Estuaries start revive
  |  First Published: September 2003

Spring in Merimbula is one of my favourite times for fishing, with most fish in the estuaries starting to fire up after their Winter doldrums.

With the water warming up every day, the fish really do bite and fight a lot better. Big yellowfin bream will be cruising the oyster racks and sandflats, while the black bream will be congregated a bit farther upstream, spawning.

Live nippers and beach worms are always the best fresh bait, and a fresh chunk of striped tuna works well also.

Flathead really come on the chew this time of the year as well. They will slam a well-presented lure or bait without to much hesitation. Please remember, though, these fish are spawning so if you want a future of fishing for your kids, releasing the big breeders is the way to go. A good picture is a lot better than a dead fish in the boat.

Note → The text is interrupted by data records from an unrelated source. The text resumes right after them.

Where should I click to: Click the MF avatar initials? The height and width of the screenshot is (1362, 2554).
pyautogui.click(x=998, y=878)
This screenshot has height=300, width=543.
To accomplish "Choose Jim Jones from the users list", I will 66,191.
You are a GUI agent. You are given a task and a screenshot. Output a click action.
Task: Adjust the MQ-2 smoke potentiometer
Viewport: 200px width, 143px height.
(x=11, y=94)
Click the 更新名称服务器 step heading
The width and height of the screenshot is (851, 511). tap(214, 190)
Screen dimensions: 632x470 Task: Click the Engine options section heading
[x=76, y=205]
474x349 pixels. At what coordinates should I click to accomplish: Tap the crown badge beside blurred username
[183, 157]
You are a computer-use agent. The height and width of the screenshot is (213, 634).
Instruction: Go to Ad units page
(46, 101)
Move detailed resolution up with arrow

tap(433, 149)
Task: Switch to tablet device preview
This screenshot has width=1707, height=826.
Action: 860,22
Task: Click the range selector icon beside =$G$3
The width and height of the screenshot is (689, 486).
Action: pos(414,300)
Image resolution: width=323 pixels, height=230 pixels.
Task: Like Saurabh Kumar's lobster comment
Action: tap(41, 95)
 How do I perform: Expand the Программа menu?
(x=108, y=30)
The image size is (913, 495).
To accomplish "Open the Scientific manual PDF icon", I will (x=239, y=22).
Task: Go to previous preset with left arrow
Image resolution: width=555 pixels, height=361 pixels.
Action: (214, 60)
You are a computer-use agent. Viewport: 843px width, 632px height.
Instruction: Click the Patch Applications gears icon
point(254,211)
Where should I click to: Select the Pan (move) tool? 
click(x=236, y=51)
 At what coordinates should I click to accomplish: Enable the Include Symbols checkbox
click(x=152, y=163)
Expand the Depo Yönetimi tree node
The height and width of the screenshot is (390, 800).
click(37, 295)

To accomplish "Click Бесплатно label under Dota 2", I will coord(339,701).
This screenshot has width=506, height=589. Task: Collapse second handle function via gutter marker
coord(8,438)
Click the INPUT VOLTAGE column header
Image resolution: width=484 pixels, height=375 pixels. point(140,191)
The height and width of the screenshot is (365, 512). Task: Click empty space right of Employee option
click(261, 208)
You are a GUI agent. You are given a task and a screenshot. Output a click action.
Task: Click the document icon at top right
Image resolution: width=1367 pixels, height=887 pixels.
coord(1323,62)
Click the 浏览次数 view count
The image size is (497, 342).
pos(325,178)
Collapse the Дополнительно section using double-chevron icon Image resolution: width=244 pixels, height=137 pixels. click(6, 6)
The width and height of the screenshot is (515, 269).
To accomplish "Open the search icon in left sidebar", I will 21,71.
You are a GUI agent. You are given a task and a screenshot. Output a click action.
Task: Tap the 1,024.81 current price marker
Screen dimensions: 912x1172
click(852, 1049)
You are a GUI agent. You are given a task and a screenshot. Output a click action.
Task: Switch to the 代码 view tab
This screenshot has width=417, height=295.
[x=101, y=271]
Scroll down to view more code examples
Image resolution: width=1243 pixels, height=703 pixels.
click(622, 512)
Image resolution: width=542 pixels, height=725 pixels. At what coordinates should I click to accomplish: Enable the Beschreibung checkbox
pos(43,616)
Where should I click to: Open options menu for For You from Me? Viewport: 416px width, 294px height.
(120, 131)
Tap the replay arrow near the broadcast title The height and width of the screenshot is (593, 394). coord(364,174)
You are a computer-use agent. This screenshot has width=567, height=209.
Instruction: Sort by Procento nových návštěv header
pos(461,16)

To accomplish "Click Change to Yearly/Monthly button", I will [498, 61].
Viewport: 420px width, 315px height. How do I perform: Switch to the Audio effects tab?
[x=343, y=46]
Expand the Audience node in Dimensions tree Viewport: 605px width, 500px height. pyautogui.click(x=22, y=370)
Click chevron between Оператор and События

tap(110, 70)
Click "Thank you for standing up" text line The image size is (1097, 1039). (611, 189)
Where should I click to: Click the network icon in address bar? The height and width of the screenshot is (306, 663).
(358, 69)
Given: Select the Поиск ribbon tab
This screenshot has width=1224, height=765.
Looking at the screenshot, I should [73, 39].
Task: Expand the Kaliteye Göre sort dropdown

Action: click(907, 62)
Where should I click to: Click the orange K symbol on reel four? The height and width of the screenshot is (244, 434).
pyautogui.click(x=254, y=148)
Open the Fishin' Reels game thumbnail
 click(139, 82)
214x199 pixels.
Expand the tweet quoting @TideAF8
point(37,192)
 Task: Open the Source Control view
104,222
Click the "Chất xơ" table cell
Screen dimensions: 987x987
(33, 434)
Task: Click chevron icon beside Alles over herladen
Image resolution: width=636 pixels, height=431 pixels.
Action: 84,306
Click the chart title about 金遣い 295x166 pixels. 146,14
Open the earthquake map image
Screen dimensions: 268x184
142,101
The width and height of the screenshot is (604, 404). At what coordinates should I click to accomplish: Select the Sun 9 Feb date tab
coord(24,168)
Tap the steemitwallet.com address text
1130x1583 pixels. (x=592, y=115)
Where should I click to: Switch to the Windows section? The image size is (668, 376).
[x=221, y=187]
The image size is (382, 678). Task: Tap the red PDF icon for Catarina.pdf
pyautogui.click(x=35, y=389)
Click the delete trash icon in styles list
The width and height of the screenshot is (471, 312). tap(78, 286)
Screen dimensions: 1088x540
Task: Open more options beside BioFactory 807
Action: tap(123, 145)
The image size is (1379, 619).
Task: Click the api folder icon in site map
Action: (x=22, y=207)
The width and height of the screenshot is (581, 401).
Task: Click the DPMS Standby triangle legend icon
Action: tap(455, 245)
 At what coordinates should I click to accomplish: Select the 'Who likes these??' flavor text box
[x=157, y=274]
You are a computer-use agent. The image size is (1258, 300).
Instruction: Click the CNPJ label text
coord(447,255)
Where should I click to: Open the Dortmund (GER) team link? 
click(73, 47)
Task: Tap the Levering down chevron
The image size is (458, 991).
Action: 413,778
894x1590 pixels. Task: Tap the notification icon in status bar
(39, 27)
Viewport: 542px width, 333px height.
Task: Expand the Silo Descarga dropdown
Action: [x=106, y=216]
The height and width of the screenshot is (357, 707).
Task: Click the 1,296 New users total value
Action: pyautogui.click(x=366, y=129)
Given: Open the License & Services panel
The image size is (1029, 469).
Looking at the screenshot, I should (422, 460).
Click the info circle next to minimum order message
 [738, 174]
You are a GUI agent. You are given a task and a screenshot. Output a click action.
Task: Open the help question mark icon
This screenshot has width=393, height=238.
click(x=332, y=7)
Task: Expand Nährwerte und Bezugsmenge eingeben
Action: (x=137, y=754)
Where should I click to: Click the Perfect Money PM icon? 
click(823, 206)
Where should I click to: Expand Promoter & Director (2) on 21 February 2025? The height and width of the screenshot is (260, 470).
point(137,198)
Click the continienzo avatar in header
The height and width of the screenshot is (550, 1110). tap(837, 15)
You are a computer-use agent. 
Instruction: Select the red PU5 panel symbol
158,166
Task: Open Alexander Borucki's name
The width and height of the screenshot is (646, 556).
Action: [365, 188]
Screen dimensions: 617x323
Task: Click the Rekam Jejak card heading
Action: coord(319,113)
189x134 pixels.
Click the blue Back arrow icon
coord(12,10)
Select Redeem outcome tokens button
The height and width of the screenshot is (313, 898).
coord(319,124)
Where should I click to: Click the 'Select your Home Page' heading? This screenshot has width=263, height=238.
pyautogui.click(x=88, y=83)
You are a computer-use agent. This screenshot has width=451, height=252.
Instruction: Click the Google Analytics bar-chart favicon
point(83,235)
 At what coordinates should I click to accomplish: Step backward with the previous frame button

Rock fishing is well worth a try at the moment for luderick, trevally, sweep, leatherjacket, drummer and salmon. Freshly-cut cunjevoi is my preferred bait.

We’re very lucky around Merimbula as the area has large headlands which normally provide plenty of protection from swells and wind in most conditions.

While out on the rocks, always carry a few metal lures, just in case some of the big schools of salmon turn up. They are great fun on the lures and put on one of the better fights out of all fish.

Gamefishing is pretty well over for a while now, but the big news around town has been the filming of three beautiful marlin being caught by the Rex Hunt crew aboard Rathlin Charters, skippered by Bruce Libbis. The segment is to be aired on television very soon.

Tiger flathead have really been on the bite of late, with Middle Beach and Tura Head being the pick of the bunch of places to drop a bait. These areas are easily accessible in small tinnies if the weather is right.

Always check the entrance to Merimbula Lake before you set off. It is normally not a problem but it can get very dangerous on larger southerly swells.

If you see it breaking across the entrance don’t chance it – no fish is worth the possibility of losing your life over.